**SUPPLIED TEXT**:
Long Time Coming is an apt title for an album from a singer whose vocals sound like they were recorded 60 to 80 years ago and transposed over high-fidelity modern music played in an old-timey way.
Sierra Ferrell’s major-label debut culls all the best country music has to offer and eschews all its weaknesses across 12 tracks and 40 minutes of music that emanates equally from the holler – her voice and “West Virginia Waltz” – Music City (“Give it Time”), the Bluegrass State (“Bells of Every Chapel”), Tijuana (“Far Away Across the Sea”) and the Big Easy (“At the End of the Rainbow”).
Ferrell wrote or co-wrote every track and gets support from Billy Strings, who plays like Tony Rice on “Bells;” Jerry Douglas on Dobro and other stringed instruments; Tim O’Brien on vocals; Sarah Jarosz on banjo, mandolin and vocals; and a slew of other compatriots including steel guitar, violin, trumpet and clarinet players.

**SOURCE DATA**:

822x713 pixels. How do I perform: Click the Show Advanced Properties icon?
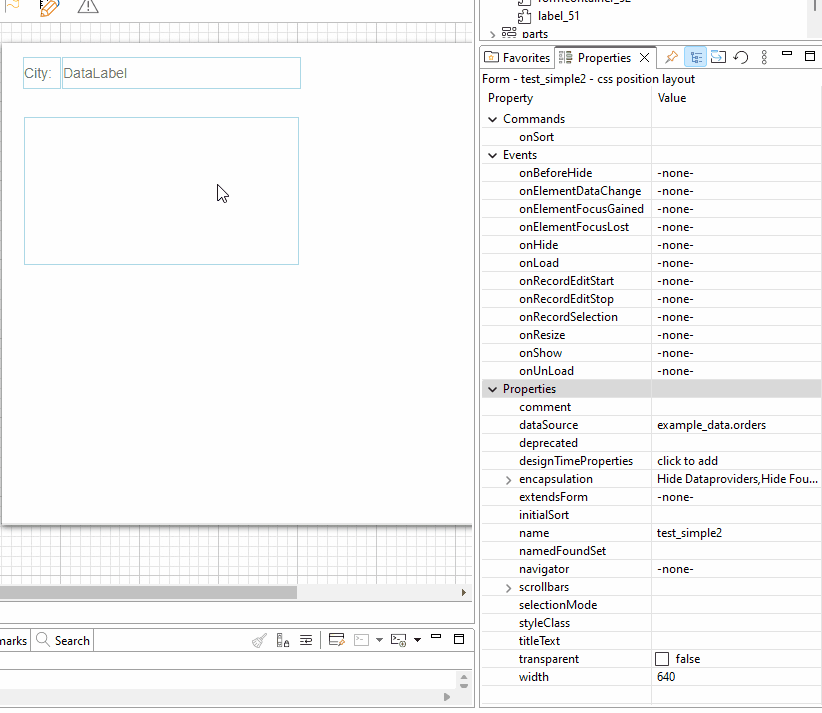718,57
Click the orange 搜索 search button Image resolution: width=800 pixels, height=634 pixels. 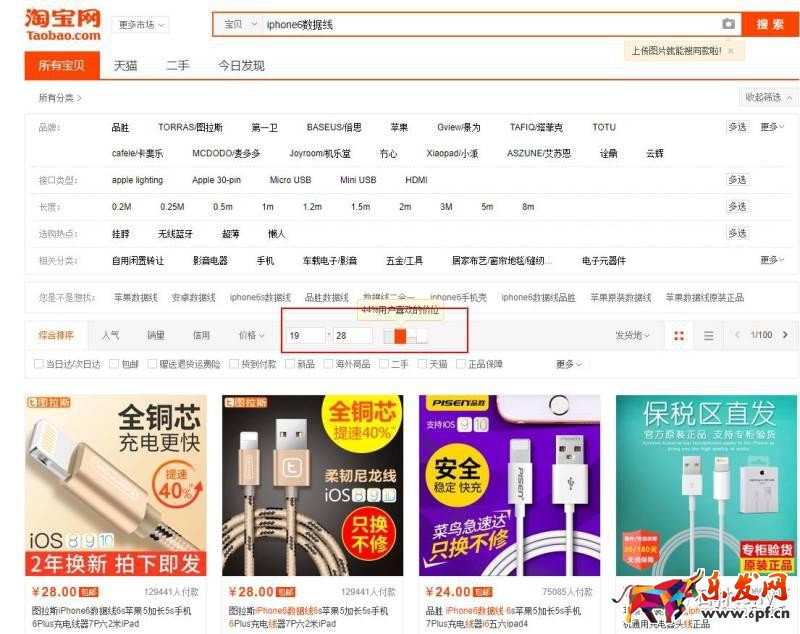pos(770,24)

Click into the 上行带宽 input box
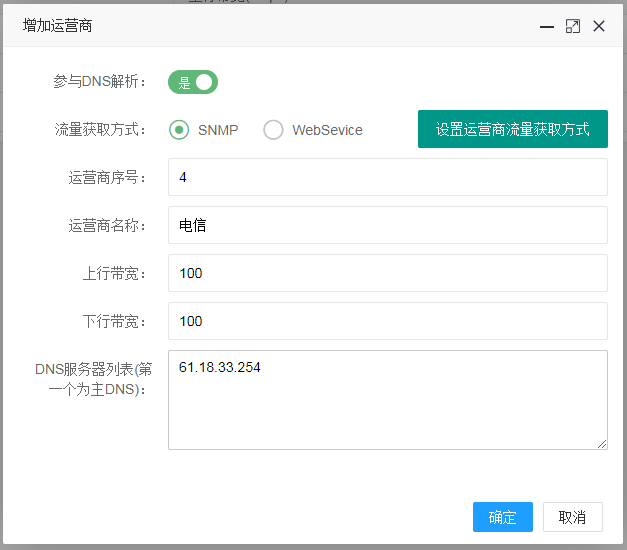tap(387, 273)
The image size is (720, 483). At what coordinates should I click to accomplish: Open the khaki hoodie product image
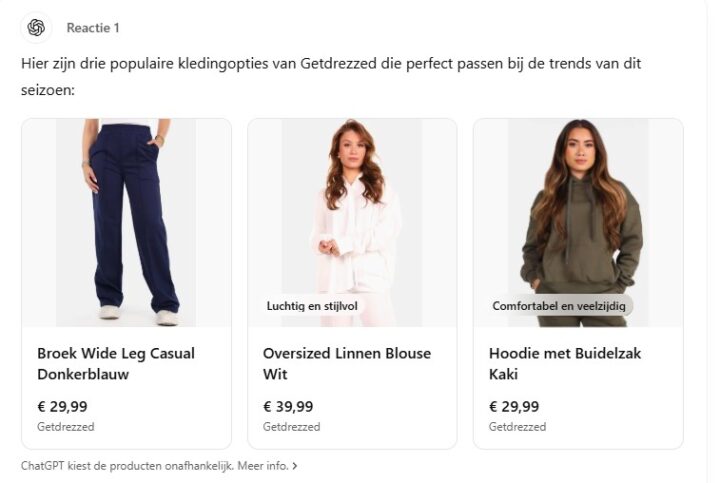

**WORK ITEM**: Pick up the review of Sierra Ferrell's album Long Time Coming where it stops, and keep going. The lines are not needed for any of this.

**RESULT OF THE EXERCISE**:
The result is a staggering variety of musical styles all tied together by Farrell’s powerful twang that’s instilled with the DNA of Loretta Lynn, Kitty Wells and Patsy Cline but is uniquely her own as it springboards toward impossibly high vibratos. When you hear Farrell sing once, you’ll be able to identify her instantly forevermore.
The only misstep comes in the inclusion of the 2020 single “Jeremiah,” which is too similar to “In Dreams” to merit its presence. The latter’s existential lyrics make it the superior choice as Ferrell sings:
But that river will flow on/even after we’re all long gone/that river will flow on/take me with you now before I’m one
It’s a minor quibble and easily forgotten when one realizes too much is always preferable to not enough. And Long Time Coming suggests too much Ferrell is impossible.